Eventually the song ends and the parents rush the stage, full of anger and screaming at the animals. Released from the prison of aging flesh and bodily functions I fall to my knees and catch my breath. I watch as they snatch their kids from their rides, toss them behind, and begin to wail on the creatures, who don't seem to have the energy to fight back.

My daughter jogs over to me, pulling the reluctant monkey by the nose behind her. “Aren't you going to kill it?” she asks.

The parents have begun piling the dead animals up. One of them produces a jug of gasoline and lights the pyre. “Dinner, motherfuckers!” he screams, full of savage energy.

I examine the monkey, who stares back at me with dumb, resigned eyes. The adults have set up a makeshift picnic table and are setting out paper plates and pitchers of Kool-Aid. A particularly heavy father, the grillmaster, brandishes an impossibly large fork and and manipulates the pile of burning animals, digging out pounds of random meats and stacking them on the plates of salivating adults and kids.

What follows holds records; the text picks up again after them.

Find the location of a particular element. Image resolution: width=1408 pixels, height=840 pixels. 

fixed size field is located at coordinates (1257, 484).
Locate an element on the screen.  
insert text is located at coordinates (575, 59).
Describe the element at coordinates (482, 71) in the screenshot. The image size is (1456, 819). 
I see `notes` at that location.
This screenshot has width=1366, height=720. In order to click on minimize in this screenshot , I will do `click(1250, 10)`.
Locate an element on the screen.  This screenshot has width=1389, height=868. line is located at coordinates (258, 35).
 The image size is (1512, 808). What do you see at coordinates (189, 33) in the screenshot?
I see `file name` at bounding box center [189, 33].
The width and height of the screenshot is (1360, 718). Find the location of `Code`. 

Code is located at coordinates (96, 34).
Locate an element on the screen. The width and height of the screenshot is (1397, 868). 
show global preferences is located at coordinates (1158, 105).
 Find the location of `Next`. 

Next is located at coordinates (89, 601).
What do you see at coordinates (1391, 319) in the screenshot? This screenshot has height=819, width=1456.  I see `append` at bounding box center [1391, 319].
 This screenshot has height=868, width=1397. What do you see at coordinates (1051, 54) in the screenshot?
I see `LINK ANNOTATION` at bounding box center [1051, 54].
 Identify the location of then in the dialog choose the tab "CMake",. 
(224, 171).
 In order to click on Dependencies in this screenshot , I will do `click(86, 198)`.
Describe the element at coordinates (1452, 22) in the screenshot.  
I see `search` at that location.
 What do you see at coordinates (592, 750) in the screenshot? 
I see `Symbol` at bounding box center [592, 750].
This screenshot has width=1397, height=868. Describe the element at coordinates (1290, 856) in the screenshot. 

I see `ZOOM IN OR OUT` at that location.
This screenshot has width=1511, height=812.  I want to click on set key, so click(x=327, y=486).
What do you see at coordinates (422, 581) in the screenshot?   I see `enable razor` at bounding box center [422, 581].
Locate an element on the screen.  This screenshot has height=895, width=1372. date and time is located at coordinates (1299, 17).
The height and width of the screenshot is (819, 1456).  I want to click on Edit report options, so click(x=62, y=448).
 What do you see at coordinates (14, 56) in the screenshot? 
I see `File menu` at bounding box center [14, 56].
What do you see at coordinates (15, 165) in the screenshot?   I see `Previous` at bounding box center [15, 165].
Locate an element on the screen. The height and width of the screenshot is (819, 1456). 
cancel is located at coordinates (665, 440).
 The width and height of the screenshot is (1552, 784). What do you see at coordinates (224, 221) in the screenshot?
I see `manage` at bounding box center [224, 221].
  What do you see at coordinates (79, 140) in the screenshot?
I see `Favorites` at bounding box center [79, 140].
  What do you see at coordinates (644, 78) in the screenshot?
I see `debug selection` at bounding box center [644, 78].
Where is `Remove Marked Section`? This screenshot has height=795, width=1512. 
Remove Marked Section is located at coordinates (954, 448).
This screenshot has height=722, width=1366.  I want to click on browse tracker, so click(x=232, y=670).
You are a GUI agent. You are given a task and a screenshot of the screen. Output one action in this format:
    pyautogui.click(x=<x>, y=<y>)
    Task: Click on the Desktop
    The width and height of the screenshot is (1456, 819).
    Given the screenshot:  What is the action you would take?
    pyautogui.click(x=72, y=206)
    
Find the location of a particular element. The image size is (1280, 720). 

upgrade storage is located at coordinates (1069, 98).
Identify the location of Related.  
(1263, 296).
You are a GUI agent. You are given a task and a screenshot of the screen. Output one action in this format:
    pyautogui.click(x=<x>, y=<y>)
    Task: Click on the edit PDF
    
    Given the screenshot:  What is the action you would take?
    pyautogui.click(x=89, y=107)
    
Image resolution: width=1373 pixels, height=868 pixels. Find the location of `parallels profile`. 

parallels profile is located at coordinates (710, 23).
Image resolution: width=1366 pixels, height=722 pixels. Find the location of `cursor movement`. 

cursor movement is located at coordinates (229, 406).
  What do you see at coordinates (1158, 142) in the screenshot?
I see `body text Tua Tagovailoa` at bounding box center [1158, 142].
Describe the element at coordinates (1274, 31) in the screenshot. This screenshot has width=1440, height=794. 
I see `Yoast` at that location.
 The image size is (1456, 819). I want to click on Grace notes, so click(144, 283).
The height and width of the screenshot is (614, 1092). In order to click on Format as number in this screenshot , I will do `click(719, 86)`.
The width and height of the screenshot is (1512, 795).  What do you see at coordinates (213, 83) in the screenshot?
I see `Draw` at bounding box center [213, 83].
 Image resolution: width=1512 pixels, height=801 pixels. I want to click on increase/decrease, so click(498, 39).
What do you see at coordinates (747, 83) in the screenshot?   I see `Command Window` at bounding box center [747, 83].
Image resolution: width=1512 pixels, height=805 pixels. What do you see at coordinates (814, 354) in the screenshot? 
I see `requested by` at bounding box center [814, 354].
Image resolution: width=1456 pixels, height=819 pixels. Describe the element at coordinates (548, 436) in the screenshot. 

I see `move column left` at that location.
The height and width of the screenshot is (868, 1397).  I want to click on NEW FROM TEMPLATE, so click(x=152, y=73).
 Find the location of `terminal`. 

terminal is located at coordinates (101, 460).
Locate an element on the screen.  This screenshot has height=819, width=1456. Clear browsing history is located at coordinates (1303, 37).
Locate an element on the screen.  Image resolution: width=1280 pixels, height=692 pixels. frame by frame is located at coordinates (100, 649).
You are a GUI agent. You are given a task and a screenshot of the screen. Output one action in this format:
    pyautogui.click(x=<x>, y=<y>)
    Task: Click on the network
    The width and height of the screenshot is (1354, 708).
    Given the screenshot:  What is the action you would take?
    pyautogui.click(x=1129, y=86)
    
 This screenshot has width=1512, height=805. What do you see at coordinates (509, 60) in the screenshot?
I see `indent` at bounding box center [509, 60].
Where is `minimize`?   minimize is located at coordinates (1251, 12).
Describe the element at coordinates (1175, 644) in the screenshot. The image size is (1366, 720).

“Not for us,” I say to my daughter. We walk away, the three of us holding hands. Child, proboscis monkey, parent.

“Is this the peaceful option, Daddy?”

“It's either this or that vulgar display.”

“Oh.”

The monkey stops walking and turns to face us. He appears worn and when he speaks the words are barely audible: “My gratitude to you is immeasurable, kind sir. Where the rest of your fellow humans chose the immediate pleasures of murder and gluttony, you chose love. And when you elevate love over all else, you prove your enlightenment. Here, take this as a token of my infinite indebtedness.”

He reaches around his backside, grunts, and offers me a fresh pile of monkey shit.

“Ewwww!” My daughter moans.

I'm not sure what to do, so I shrug and continue walking. My daughter scurries up to my side, leaving the monkey standing with poop in his outstretched hand.

“Just fling it somewhere,” I say.

The dull sound of shit splatting against grass. We don't look back to see if the monkey is following.